The number of coronavirus cases in South Africa jumped yesterday to more than 900 and President Cyril Ramaphosa called for richer countries to help African nations deal with the economic fallout, hours before the start of a countrywide lockdown.
The president underwent a test on Tuesday on the advice of doctors and received a negative result on Wednesday night.
“We now have more than 900 people who are infected, as the minister told me, and we fear that it might rise even much further than that,” the president said in Pretoria.
“We as Africa have called upon the countries of the G20, particularly the more developed economies, to support stimulus packages to Africa,” he said, adding that they had also called for IMF and World Bank debt relief.
Ramaphosa has been praised for ordering some of the toughest measures on the continent, including a 21-day lockdown to begin today from midnight.
He has deployed the army to support the police.
But the lockdown threatens to cripple an economy already beset by power cuts and shrinking since the end of last year.
“I’ve got two months cash in the bank. Nothing more. After that, we close down,” Rajan Govender, 51, said at his family-run Indian restaurant in a Johannesburg suburb as he prepared to send staff on compulsory paid leave. “We can weather a few weeks, but not longer.”
Mining and metal refining companies, the core of South Africa’s economy, are either reducing or shutting down production altogether.
Mines Minister Gwede Mantashe said on Wednesday that South Africa would continue to process platinum group metals, even as gold, chrome, manganese are scaled down.
The rand has hovered around four-year lows for the past two and a half weeks, and yesterday weakened from a brief respite, as relief faded over an announcement by the central bank of a quantitative easing programme.
State power utility Eskom has applied for its critical staff to be exempt from the stay-at-home order so electricity supplies will not be interrupted.
It has said coal supplies are adequate.
Businesses are bracing for further damage from the lockdown, with Airlink becoming the latest local airline to suspend flights from midnight yesterday.

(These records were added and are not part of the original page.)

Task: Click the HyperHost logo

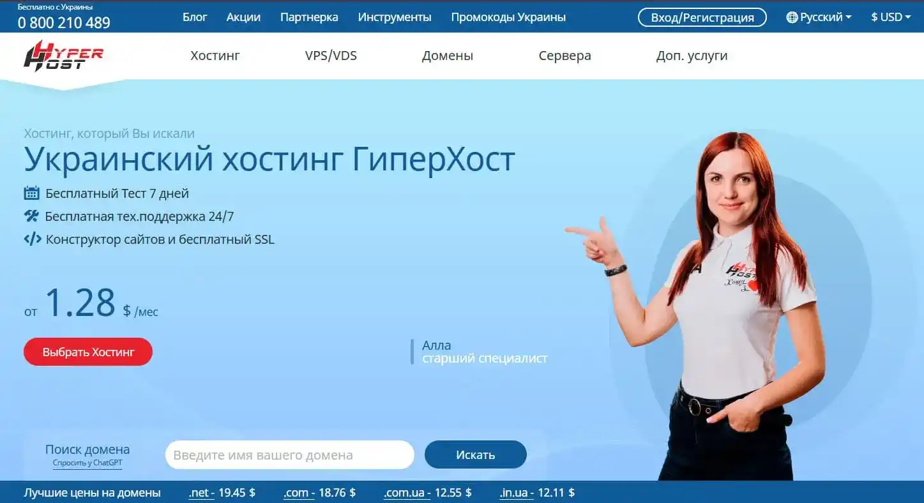Action: pyautogui.click(x=64, y=56)
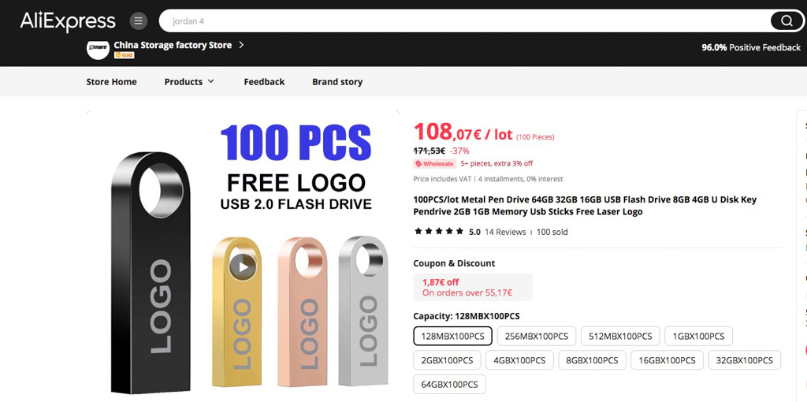Choose the 16GBX100PCS capacity
807x402 pixels.
pyautogui.click(x=667, y=360)
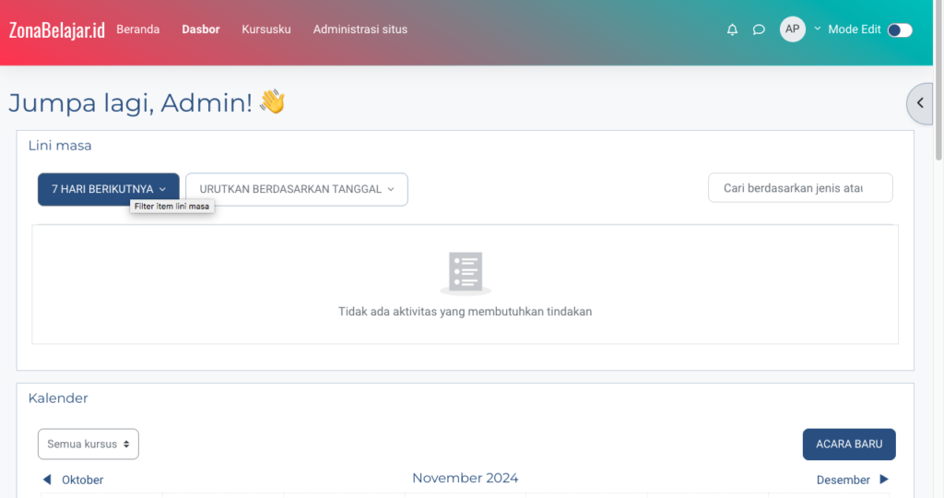Click the AP user avatar
The height and width of the screenshot is (498, 944).
tap(792, 30)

State-owned South African Airways (SAA), already massively unprofitable and with an unsustainable debt burden, has also cancelled flights.
SAA’s creditors have authorised an extension of a deadline for the airline’s business rescue plan until May 29, the airline’s administrators said yesterday.
The Banking Association of South Africa (BASA) said the industry would try to help customers suffering with the economic fallout of the coronavirus, but without the kind of fiscal back-up on offer elsewhere in the world, their options were relatively limited.
Banks will, on a case-by-case basis, help customers that were in good standing and up to date on their commitments, with options including payment deferral, debt restructuring or bridging loans, BASA said.
“If government is able to create some fiscal space for us then we can do more,” BASA managing director Cas Coovadia told Reuters, adding the sector could not take steps that would harm its credibility.